Hopes for Townsville Hub
The Townsville Region Grant opportunity is designed to increase the supply of green hydrogen available for domestic and export use.
The program intends to support existing industries in reducing their emissions while fostering new industries around green hydrogen in the region. The Federal Government hopes the development of the hub will create job opportunities, increase capacity of local workforce, encourage Australia to accept green hydrogen and to reduce the cost of its production.
Federal Minister for Climate Change and Energy, Chris Bowen, said it is important to support sectors such as heavy industry and transport to reduce their emissions and achieve net zero by 2050. “Green hydrogen will play a crucial role in Australia’s clean energy transformation and create jobs for technicians, tradespeople and engineers, as well as significant opportunities in related businesses and service industries,” Mr Bowen said.
The Federal Government predicts that by 2050, Australia’s hydrogen industry could generate $50 billion in additional GDP and create over 16,000 jobs – not including the 13,000 jobs created through the construction of renewable energy infrastructure that will power green hydrogen production.
Local hydrogen production can also bring new design and manufacturing opportunities in fuel cell technologies for the automotive, aviation and marine industries. “These regional hubs will give our green hydrogen industry an early-stage springboard to scale, which will help to promote further growth and investment in clean technology,” Mr Bowen said.
Global demand for green energy
The Regional Hydrogen Program aims to support Australia’s industries to move beyond barriers associated with the hydrogen industry, including hydrogen delivery costs and achieving low-cost hydrogen production at scale.

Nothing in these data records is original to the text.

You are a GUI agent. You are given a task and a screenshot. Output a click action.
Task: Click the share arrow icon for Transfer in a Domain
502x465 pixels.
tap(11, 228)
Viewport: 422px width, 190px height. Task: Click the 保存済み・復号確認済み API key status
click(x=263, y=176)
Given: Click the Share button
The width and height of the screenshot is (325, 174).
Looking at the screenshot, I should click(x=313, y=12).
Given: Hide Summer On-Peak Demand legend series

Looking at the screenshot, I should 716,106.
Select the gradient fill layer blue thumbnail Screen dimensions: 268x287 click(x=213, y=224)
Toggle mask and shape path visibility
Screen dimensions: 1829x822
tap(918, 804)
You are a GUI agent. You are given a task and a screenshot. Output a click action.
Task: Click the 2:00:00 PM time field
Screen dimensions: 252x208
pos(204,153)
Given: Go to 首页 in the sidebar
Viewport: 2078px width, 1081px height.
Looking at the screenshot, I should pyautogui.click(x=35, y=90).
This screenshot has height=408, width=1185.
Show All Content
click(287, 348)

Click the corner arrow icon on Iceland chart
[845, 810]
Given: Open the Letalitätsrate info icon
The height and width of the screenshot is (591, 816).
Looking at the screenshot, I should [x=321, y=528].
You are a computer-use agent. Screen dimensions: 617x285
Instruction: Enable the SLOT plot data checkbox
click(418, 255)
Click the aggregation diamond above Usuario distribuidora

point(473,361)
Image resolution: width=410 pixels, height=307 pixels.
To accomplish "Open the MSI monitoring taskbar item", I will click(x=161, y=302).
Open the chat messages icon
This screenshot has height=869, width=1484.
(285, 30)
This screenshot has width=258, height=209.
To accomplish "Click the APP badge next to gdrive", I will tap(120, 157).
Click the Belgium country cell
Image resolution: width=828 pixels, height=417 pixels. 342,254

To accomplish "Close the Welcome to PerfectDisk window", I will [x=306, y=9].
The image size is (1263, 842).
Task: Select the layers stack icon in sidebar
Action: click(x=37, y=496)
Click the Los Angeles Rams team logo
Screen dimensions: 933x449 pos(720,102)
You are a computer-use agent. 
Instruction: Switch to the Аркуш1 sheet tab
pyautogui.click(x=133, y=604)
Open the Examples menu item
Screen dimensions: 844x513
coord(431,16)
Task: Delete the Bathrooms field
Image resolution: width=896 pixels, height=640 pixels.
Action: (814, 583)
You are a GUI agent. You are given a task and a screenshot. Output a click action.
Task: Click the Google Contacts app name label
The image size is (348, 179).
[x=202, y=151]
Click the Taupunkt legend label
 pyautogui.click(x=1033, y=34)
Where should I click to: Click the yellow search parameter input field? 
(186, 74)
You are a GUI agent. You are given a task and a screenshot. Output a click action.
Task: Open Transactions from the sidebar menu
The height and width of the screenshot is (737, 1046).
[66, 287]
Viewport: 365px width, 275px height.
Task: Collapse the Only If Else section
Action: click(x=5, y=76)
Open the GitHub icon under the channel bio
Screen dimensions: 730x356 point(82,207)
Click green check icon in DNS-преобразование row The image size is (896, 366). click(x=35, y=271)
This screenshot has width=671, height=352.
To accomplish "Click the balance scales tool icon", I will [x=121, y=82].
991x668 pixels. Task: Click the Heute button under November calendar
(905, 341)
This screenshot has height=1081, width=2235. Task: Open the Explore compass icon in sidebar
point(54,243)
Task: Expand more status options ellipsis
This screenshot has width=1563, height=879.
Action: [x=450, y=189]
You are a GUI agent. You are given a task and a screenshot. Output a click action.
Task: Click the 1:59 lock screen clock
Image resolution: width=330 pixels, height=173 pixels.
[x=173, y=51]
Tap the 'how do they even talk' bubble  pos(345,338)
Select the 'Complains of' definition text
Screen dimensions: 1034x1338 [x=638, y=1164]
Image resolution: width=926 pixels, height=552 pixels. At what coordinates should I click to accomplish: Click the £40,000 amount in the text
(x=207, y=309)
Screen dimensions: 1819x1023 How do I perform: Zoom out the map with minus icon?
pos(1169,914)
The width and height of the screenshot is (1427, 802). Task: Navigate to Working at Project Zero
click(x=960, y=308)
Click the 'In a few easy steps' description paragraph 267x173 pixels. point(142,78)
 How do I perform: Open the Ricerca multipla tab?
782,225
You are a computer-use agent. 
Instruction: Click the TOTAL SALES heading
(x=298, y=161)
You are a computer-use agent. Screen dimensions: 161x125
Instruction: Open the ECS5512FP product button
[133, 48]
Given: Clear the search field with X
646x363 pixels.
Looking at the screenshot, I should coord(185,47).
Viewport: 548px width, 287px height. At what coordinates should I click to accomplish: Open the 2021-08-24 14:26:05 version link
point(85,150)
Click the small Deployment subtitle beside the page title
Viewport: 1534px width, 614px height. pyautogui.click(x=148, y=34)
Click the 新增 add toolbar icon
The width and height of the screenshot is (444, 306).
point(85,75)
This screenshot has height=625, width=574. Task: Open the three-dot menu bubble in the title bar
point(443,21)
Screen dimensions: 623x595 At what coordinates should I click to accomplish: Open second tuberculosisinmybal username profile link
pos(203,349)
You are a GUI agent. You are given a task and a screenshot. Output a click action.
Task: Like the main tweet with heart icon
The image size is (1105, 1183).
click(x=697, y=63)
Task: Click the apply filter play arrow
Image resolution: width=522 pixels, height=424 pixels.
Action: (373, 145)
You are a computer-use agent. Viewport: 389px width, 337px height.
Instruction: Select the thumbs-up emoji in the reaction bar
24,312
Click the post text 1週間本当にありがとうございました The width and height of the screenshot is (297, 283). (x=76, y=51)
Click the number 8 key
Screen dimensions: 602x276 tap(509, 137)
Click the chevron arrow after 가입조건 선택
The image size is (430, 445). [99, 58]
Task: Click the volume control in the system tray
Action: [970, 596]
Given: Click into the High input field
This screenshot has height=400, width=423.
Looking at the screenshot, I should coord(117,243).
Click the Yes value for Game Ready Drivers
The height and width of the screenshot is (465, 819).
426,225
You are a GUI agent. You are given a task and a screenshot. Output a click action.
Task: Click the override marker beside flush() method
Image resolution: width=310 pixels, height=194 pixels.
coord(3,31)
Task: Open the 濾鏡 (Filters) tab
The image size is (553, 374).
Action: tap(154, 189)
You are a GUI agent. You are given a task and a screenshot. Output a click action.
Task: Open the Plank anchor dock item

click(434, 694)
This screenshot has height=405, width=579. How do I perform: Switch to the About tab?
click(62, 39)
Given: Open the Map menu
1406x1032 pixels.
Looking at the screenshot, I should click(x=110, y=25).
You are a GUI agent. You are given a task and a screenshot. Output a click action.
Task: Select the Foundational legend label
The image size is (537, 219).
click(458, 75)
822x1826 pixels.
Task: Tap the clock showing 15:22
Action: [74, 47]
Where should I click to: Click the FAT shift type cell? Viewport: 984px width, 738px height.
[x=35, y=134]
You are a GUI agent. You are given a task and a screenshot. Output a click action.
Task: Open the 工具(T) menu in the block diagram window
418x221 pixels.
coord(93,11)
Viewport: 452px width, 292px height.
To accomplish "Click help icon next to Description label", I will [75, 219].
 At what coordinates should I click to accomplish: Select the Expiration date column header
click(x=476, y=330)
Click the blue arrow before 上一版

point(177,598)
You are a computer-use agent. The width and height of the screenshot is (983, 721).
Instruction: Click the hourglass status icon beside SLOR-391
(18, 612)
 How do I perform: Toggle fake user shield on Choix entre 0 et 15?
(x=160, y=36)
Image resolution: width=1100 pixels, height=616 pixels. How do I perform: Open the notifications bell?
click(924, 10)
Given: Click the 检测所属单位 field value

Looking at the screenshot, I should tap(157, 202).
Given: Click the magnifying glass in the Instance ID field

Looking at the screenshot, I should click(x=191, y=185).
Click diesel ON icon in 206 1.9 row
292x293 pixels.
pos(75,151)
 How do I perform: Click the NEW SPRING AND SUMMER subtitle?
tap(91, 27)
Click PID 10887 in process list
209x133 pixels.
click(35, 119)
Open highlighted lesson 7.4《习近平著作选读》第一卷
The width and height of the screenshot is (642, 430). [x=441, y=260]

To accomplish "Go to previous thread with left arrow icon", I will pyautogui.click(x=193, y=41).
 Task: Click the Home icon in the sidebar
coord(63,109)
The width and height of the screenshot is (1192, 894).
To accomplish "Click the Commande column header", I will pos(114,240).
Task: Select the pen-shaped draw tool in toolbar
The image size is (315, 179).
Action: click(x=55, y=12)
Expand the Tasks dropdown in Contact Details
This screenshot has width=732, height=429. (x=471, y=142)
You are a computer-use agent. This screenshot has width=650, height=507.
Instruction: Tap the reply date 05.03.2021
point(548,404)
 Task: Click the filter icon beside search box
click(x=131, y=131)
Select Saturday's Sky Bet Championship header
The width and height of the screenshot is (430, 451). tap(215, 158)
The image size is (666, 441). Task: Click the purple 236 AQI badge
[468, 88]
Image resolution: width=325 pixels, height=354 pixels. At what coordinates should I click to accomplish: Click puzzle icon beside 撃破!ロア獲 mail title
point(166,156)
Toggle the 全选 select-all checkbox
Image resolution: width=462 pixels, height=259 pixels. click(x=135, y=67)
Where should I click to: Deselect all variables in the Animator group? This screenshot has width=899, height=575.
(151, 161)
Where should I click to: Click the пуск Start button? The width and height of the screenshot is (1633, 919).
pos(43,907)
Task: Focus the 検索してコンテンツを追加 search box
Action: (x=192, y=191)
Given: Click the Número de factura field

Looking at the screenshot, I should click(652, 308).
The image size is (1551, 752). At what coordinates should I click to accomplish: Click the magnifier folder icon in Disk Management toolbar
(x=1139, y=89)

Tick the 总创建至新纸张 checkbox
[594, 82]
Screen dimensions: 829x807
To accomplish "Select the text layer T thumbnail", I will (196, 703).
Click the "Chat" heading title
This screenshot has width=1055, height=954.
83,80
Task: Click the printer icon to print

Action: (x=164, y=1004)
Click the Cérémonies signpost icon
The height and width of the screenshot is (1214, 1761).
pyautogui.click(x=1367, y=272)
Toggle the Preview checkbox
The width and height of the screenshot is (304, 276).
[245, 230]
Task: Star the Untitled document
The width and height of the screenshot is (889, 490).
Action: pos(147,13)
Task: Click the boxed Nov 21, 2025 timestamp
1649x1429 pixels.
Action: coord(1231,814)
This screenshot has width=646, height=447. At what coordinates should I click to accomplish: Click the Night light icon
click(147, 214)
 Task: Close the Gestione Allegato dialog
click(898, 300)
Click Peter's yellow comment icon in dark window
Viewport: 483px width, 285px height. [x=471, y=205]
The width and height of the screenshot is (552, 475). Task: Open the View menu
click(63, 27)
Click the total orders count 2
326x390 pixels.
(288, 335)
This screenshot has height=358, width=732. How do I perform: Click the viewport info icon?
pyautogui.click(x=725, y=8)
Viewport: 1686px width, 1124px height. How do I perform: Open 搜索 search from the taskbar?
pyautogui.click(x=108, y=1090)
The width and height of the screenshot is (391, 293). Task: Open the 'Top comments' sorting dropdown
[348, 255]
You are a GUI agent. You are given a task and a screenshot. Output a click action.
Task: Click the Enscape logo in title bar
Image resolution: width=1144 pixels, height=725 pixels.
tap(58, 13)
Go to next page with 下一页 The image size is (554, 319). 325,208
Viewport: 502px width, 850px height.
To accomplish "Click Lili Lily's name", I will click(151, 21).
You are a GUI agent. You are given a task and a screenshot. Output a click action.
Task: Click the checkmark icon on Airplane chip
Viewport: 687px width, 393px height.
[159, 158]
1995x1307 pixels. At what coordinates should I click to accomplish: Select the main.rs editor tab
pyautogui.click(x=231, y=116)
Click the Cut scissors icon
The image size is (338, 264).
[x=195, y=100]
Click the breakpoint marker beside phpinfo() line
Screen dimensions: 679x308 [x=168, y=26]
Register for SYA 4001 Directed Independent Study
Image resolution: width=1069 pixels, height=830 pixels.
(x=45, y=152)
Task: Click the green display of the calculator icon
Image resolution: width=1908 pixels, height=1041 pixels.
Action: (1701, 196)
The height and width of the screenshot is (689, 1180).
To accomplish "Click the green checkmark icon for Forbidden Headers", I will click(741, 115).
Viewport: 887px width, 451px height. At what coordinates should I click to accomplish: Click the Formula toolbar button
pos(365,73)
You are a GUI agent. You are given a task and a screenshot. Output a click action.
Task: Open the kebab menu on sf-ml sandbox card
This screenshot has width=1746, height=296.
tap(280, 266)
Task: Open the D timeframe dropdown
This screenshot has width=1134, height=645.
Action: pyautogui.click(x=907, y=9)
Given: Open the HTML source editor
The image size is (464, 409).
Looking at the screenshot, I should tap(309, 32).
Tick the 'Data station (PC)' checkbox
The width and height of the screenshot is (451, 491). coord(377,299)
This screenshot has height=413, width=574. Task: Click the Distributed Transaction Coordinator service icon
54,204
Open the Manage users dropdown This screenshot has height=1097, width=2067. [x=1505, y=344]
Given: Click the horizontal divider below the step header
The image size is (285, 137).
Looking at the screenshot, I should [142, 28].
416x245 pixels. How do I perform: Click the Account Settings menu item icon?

Similarly to previous regions where grants have been awarded, Townsville has the resources and infrastructure to become a key player in hydrogen production. In announcing the grant opportunity, Prime Minister, Anthony Albanese, said, “This is an important development for Australia and North Queensland. Australia is already one of the largest exporters of energy in the world; a thriving hydrogen industry here in North Queensland will be critical for us to become a renewable energy superpower as well.”
With Townsville port facilities, labour capacity, and proximity to Asian trading partners, the region is an optimal location for a hydrogen hub. “The hub will help secure jobs and economic growth in Queensland, delivering on one of our key commitments, and could also pave the way for exports to our valued trading partners in Japan, South Korea and across Asia,” Mr Albanese said.
The Australian Hydrogen Council has welcomed the grant, stating that the program will help develop Australia’s hydrogen industry and support Australia in fulfilling its emission reduction targets.
Producers, consumers, and potential exporters of hydrogen across industrial, transport, export and energy markets are eligible to apply for the Townsville Region Hydrogen Hub program. Guidelines are available on the Federal Government’s Business website.
Grants from $30 million to $70 million will be available under an open and competitive application process when applications open in March 2023. Applicants will be assessed in two stages, with an initial open competitive process. This will be followed by a formal application process for shortlisted applicants. The Department of Climate Change, Energy, the Environment and Water will provide an information session for potential applicants in the coming months.